**EXCERPTED DATA:**
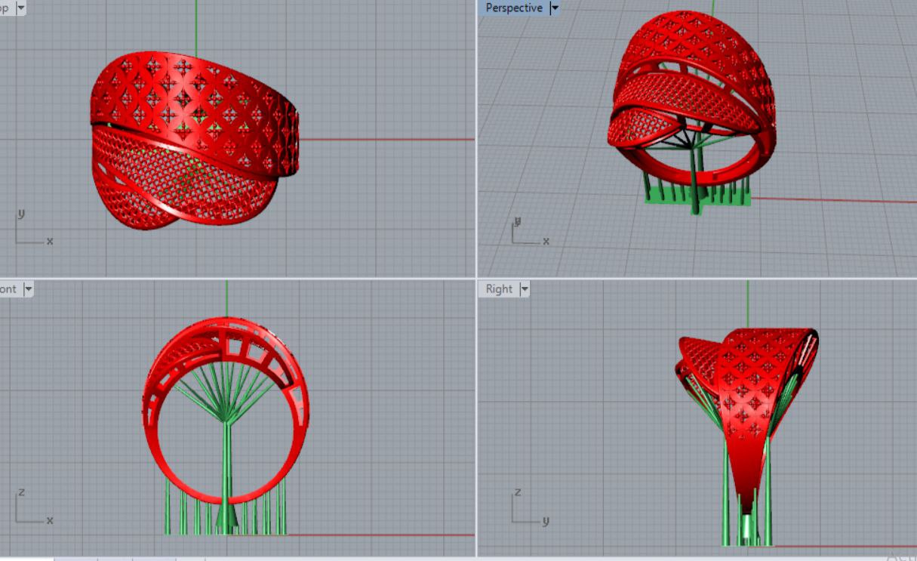Open the Perspective viewport dropdown arrow
The height and width of the screenshot is (561, 917).
pyautogui.click(x=555, y=8)
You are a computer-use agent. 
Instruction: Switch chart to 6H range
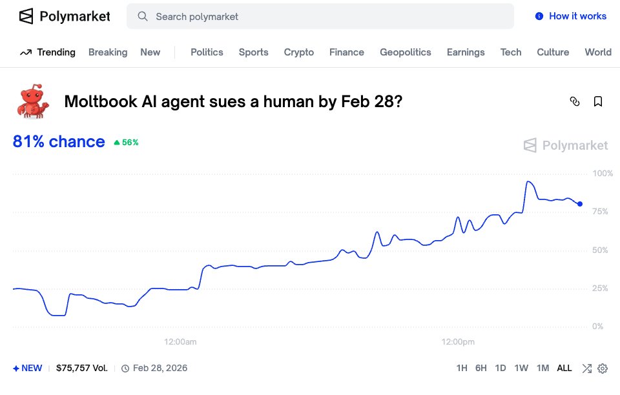(x=481, y=369)
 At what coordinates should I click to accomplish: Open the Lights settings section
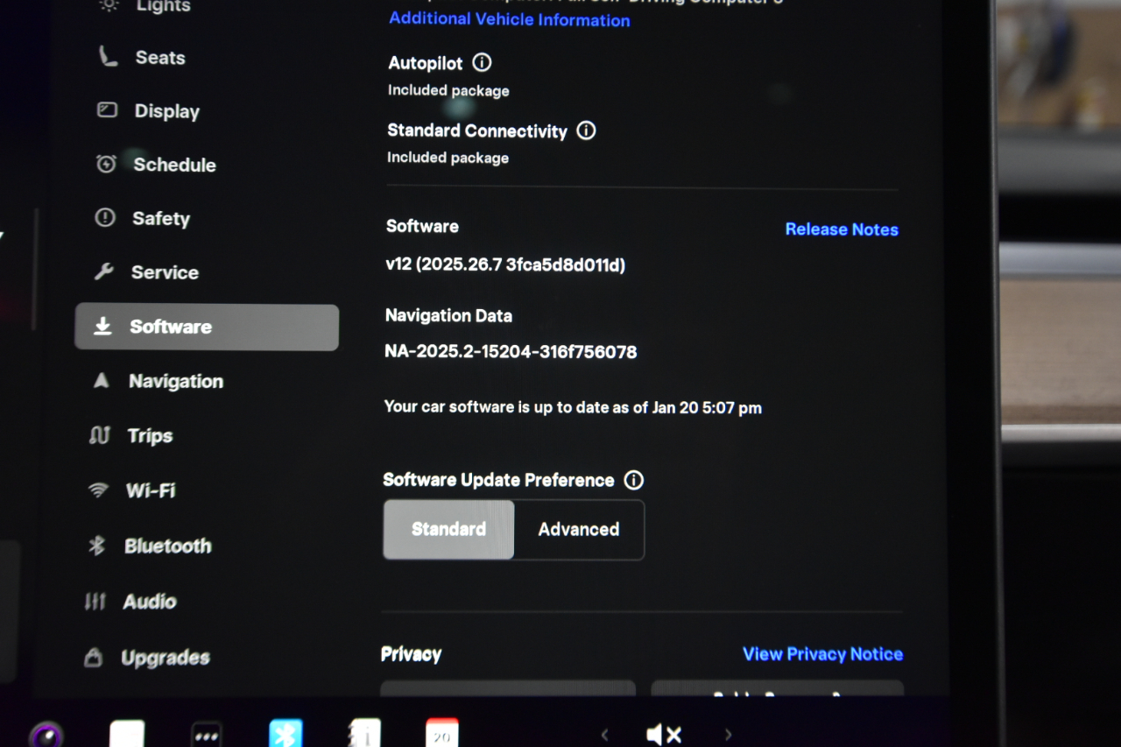pos(163,7)
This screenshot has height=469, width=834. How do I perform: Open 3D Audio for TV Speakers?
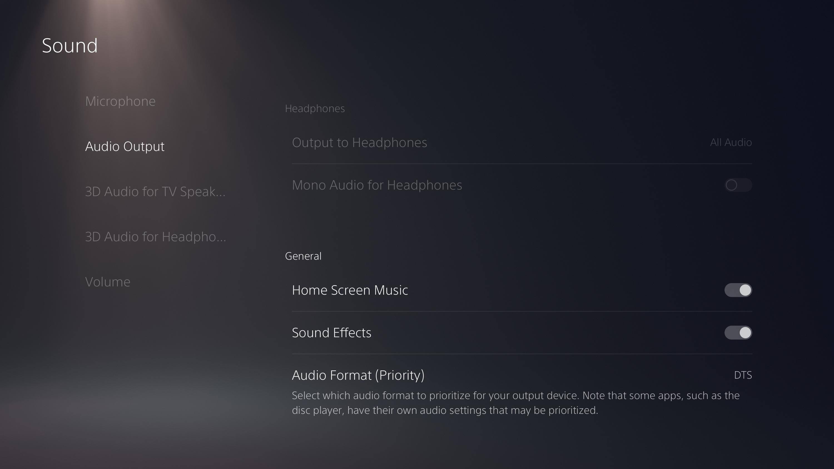click(155, 192)
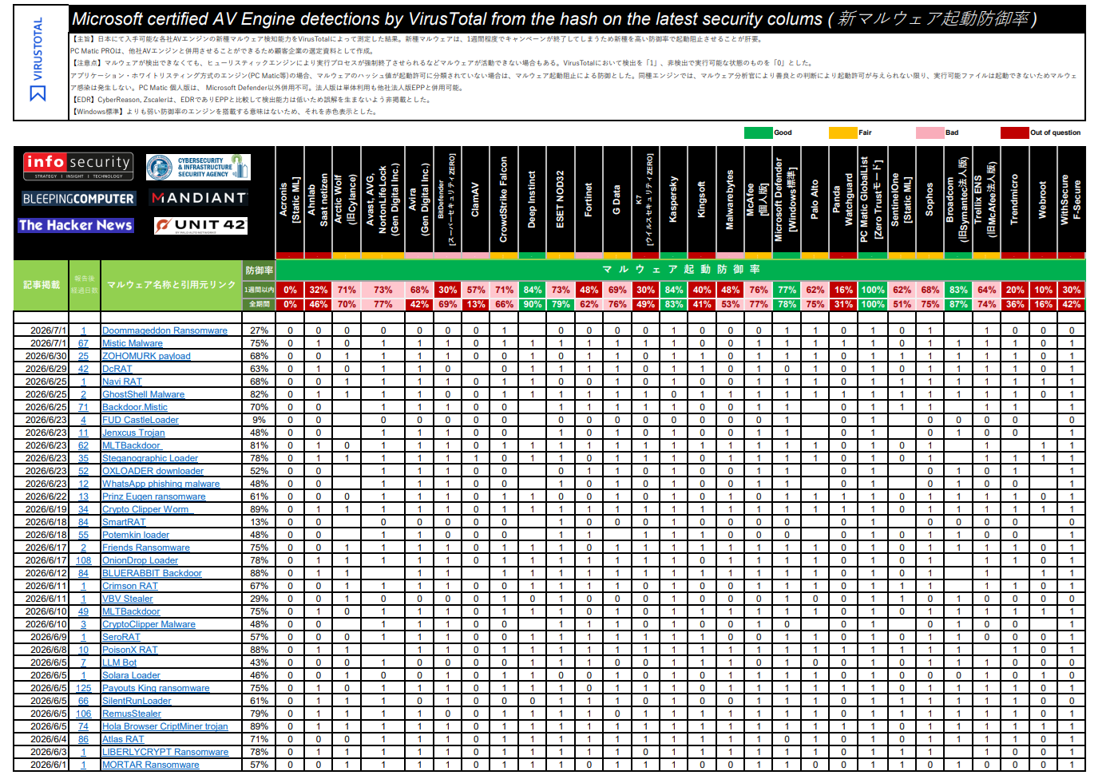Screen dimensions: 1094x779
Task: Select the CrowdStrike Falcon column header
Action: pos(504,199)
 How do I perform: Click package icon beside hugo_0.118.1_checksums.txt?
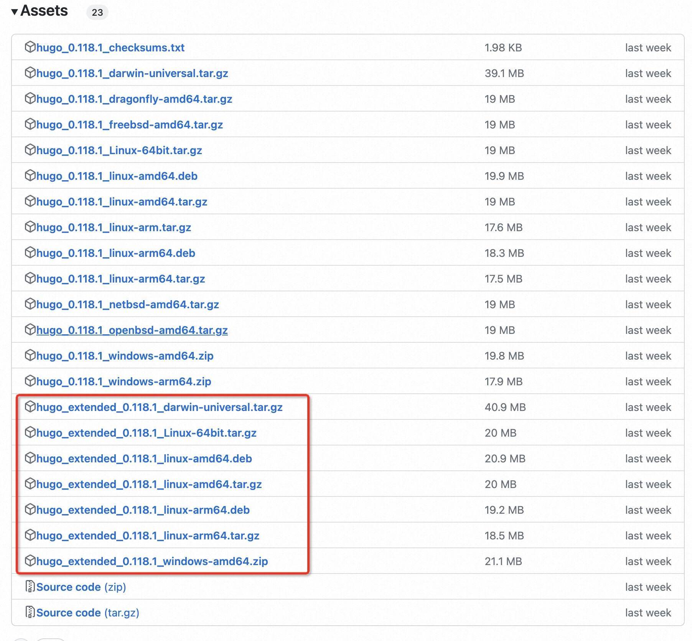(x=30, y=47)
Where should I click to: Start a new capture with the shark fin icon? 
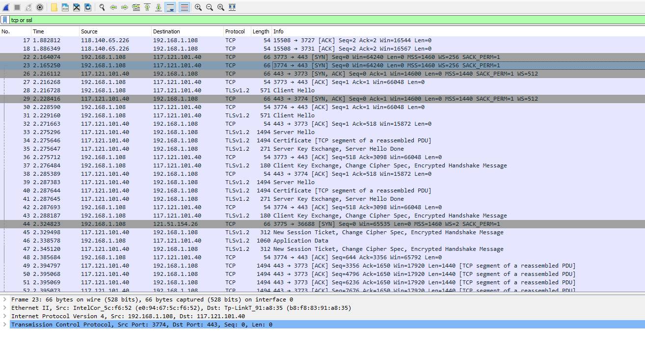pos(6,7)
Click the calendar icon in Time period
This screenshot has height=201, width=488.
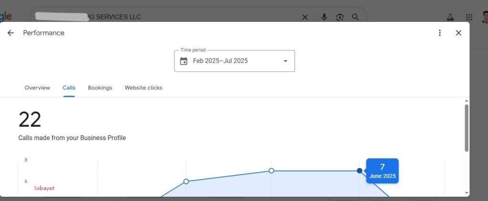coord(183,61)
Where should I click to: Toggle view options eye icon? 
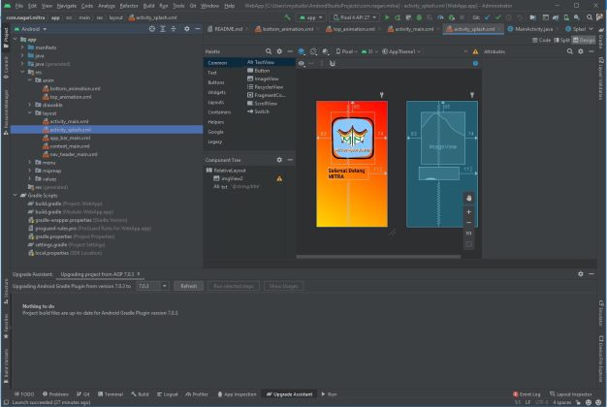[303, 63]
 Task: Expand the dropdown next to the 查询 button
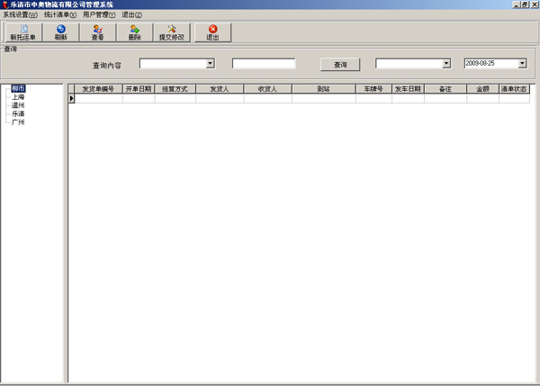pos(446,64)
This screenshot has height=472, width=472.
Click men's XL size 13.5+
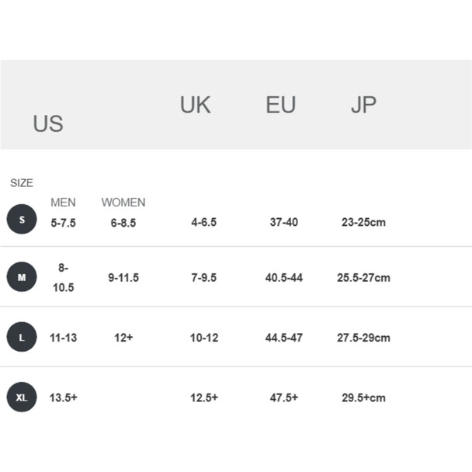63,397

**TRY IT:** Every line from the one with "You are a computer-use agent." through the end of the material above should be restated word for word, with the pictures left out.

**EXERCISE ANSWER:**
You are a computer-use agent. 
Instruction: Switch chart to 6H range
(x=481, y=369)
 At what coordinates should I click to accomplish: Open the Lights settings section
pos(163,7)
This screenshot has height=469, width=834. How do I perform: Open 3D Audio for TV Speakers?
click(155, 192)
Screen dimensions: 1094x779
Task: Select the CrowdStrike Falcon column header
Action: pos(504,199)
 How do I perform: Click package icon beside hugo_0.118.1_checksums.txt?
(x=30, y=47)
Where should I click to: Start a new capture with the shark fin icon? 
pos(6,7)
Click the calendar icon in Time period
This screenshot has height=201, width=488.
coord(183,61)
Where should I click to: Toggle view options eye icon? 
[303, 63]
 Task: Expand the dropdown next to the 查询 button
pos(446,64)
This screenshot has height=472, width=472.
Click men's XL size 13.5+
63,397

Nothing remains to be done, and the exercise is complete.